As we have seen, more and more studies are focusing on the fast, accurate and efficient characterization of MRI images illustrating this devastating condition. The results are fascinating and anticipate the prompt inclusion of radiomics and ML models in hospital work.

However, most of the studies published so far are retrospective and have a fairly limited number of participants in the cohorts presented. At the same time, these studies are unicenter, which may be a negative factor in the affirmation of their validity. Thus, no clear conclusions can be drawn about the clinical impact that radiomics and ML models may have. Therefore, these models need further validation through prospective and multicenter studies in order to be approved and applied in current clinical practice.

In addition, most of the proposed AI models are developed from limited data and need to extend the integrated imaging features to be accurately representative on a large scale.

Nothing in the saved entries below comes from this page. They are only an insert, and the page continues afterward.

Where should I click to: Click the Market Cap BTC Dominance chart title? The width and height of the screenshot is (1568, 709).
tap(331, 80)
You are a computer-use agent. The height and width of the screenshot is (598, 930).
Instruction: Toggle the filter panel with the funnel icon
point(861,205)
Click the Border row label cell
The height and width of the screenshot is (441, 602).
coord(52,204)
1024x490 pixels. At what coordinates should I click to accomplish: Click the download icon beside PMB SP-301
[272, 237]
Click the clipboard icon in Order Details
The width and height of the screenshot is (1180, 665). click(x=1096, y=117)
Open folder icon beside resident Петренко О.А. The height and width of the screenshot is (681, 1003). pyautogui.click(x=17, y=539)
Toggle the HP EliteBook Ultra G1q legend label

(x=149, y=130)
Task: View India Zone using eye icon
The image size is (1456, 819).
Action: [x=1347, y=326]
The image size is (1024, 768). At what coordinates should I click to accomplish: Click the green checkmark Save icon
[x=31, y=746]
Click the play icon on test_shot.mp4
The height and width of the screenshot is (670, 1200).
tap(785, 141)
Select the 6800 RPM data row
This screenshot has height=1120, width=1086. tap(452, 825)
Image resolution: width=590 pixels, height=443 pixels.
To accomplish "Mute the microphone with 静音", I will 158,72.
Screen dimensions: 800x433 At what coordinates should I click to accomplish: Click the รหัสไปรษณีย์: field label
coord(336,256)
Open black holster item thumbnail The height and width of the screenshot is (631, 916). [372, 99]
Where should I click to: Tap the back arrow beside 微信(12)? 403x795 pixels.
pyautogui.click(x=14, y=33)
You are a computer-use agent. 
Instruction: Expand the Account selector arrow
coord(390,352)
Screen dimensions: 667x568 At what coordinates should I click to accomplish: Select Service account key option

Overall, the current role of AI in GB imaging is rapidly evolving, and with continued advancements in technology and research, it holds great promise for future improvement in the management of GB.

6. Future Directions and Conclusions

In the near future, more and more studies will begin to integrate AI in order to demonstrate its validity in medical practice, thus changing the current paradigm in the management of GB and other comparably severe conditions. AI-based models can have a major positive impact on imaging diagnosis and consequent clinical decisions.

With additional research and development, AI has the potential to become a highly reliable instrument for radiologists, neurosurgeons and oncologists, paving the way for greater efficiency and success in the fight against GB.

In conclusion, AI has emerged as a promising tool for improving the accuracy and performance of GB imaging. The use of AI algorithms in medical imaging has enabled the development of automated methods for the detection and characterization of GB, in aid of early diagnosis and treatment planning. Despite its potential, there are still challenges to be addressed, including the need for standardized datasets and the validation of AI models across different patient populations.